## Problem to work on
The response consists of the lines from the start of the material below through the line holding "You are a computer-use", repeated word for word and without pictures.

## Entries supplied
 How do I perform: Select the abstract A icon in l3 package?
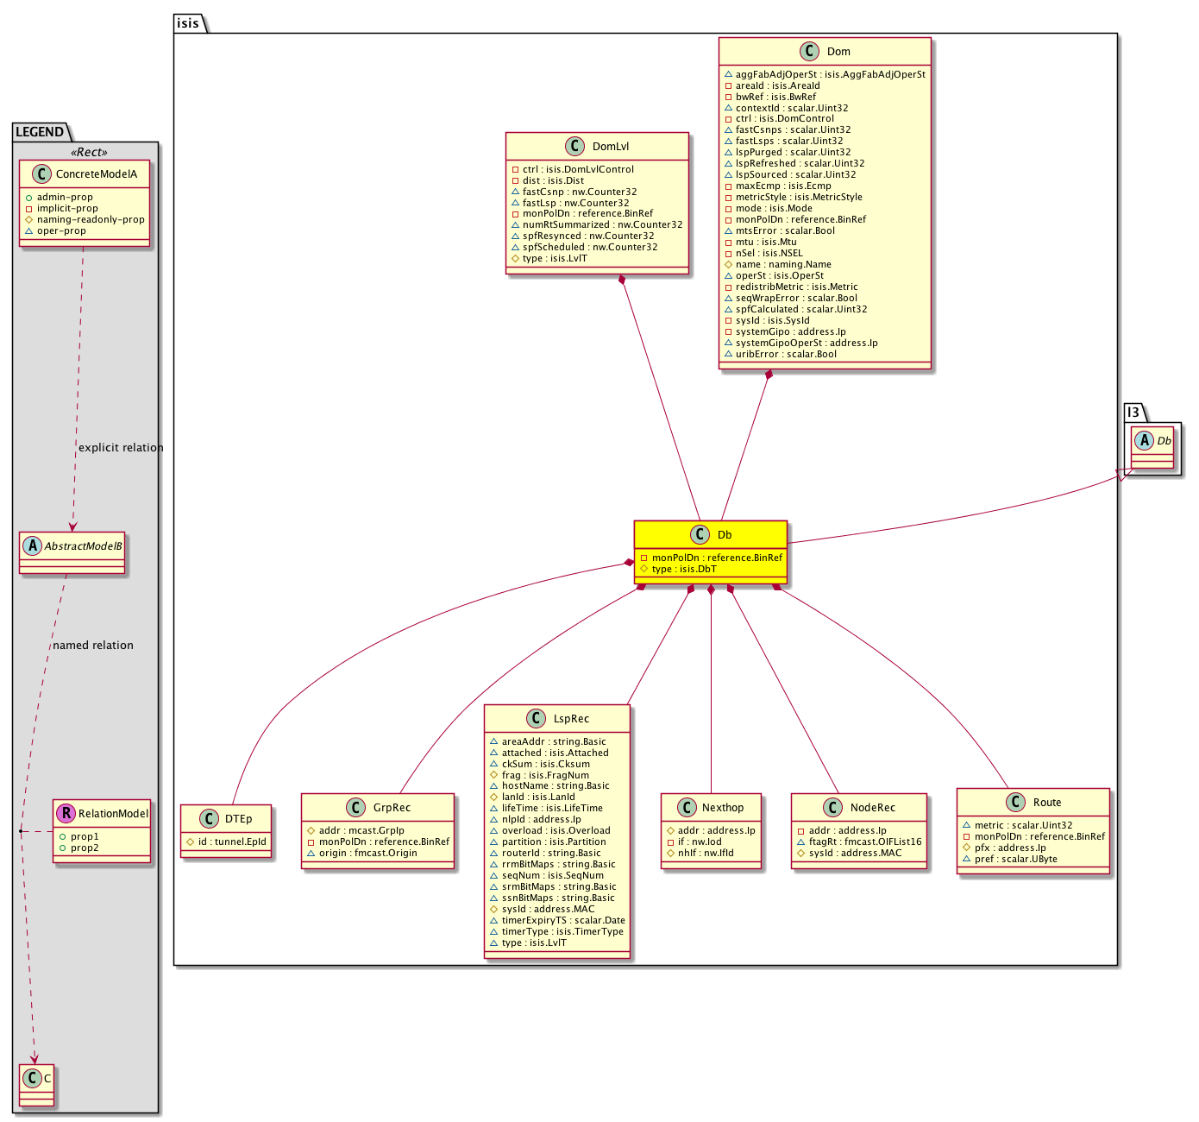tap(1145, 441)
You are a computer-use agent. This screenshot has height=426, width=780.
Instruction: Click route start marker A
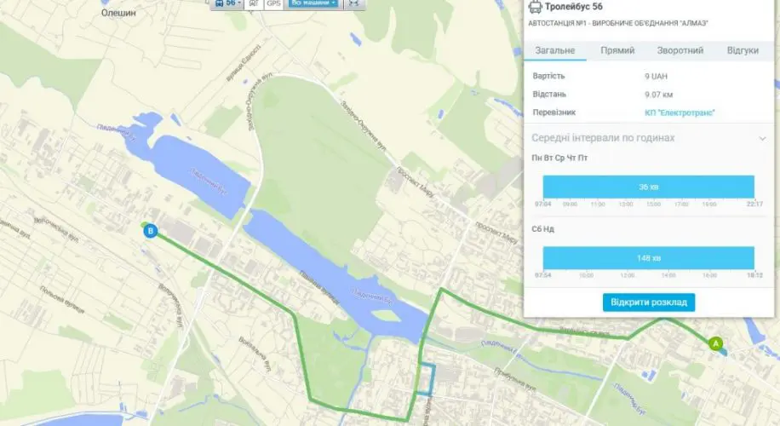715,343
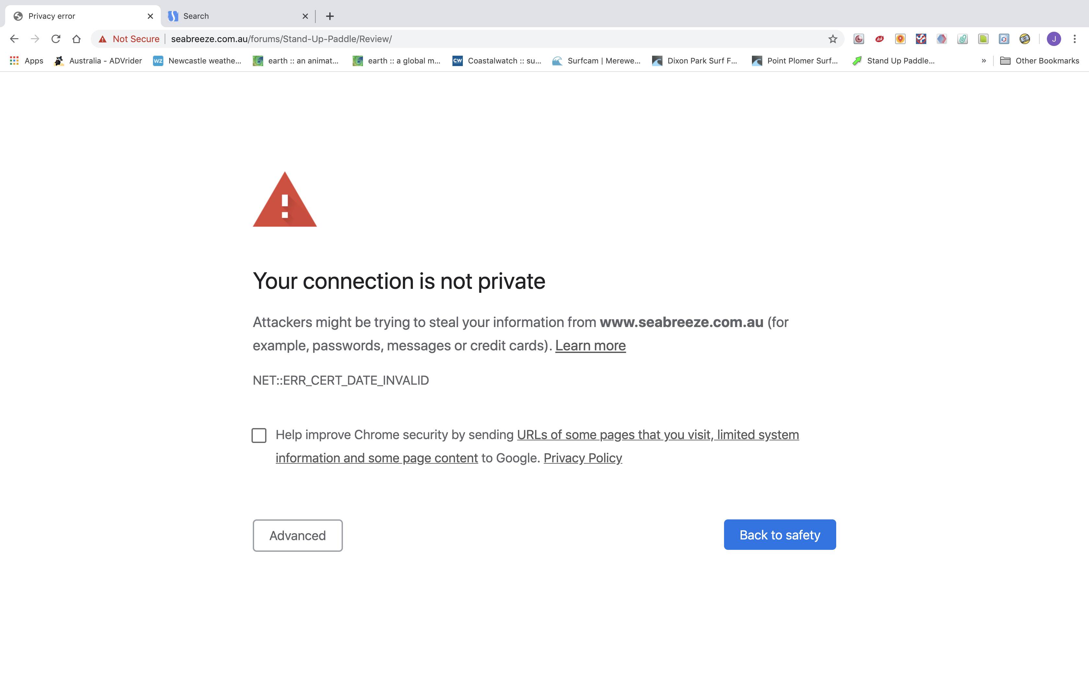The width and height of the screenshot is (1089, 680).
Task: Expand the Advanced details section
Action: coord(297,535)
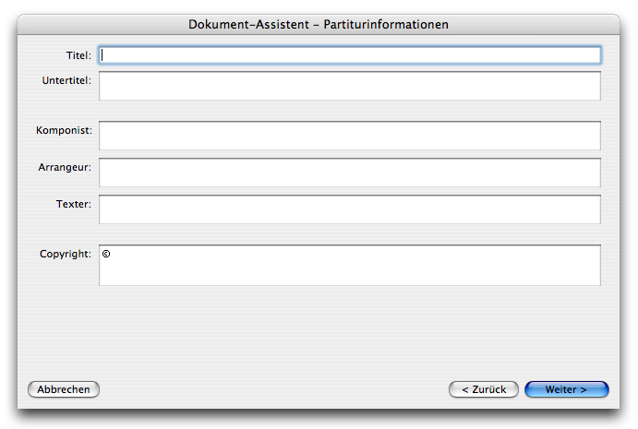Click the 'Copyright:' label
This screenshot has height=429, width=638.
(65, 254)
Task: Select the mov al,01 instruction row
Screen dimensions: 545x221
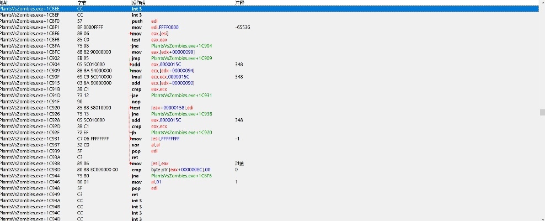Action: [136, 182]
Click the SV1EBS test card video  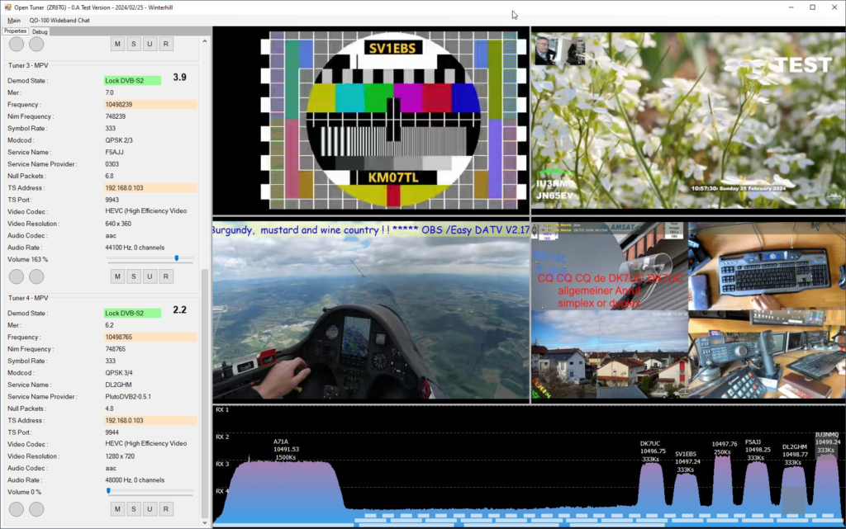[x=393, y=120]
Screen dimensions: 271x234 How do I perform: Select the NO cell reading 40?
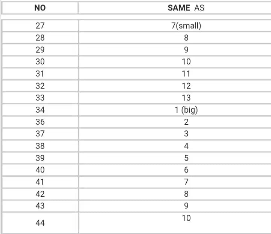coord(40,170)
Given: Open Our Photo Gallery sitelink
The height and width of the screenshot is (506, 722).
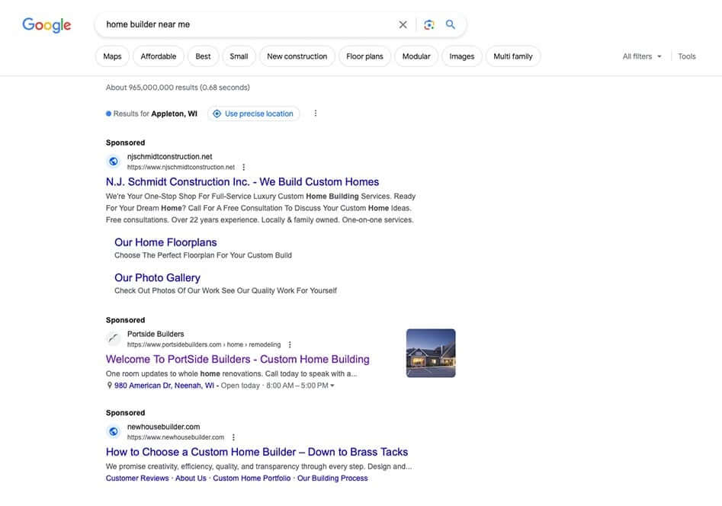Looking at the screenshot, I should tap(157, 278).
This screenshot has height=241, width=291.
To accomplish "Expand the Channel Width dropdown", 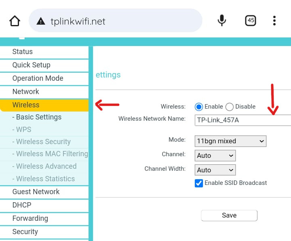I will pos(215,170).
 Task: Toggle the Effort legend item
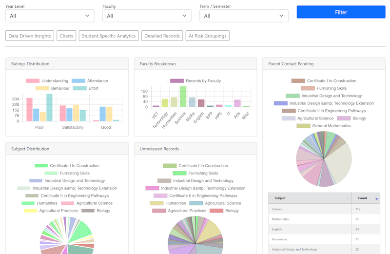(86, 88)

## Response below
 How do I perform: Select the abstract A icon in l3 package?
tap(1145, 441)
You are a computer-use agent. This screenshot has height=426, width=780.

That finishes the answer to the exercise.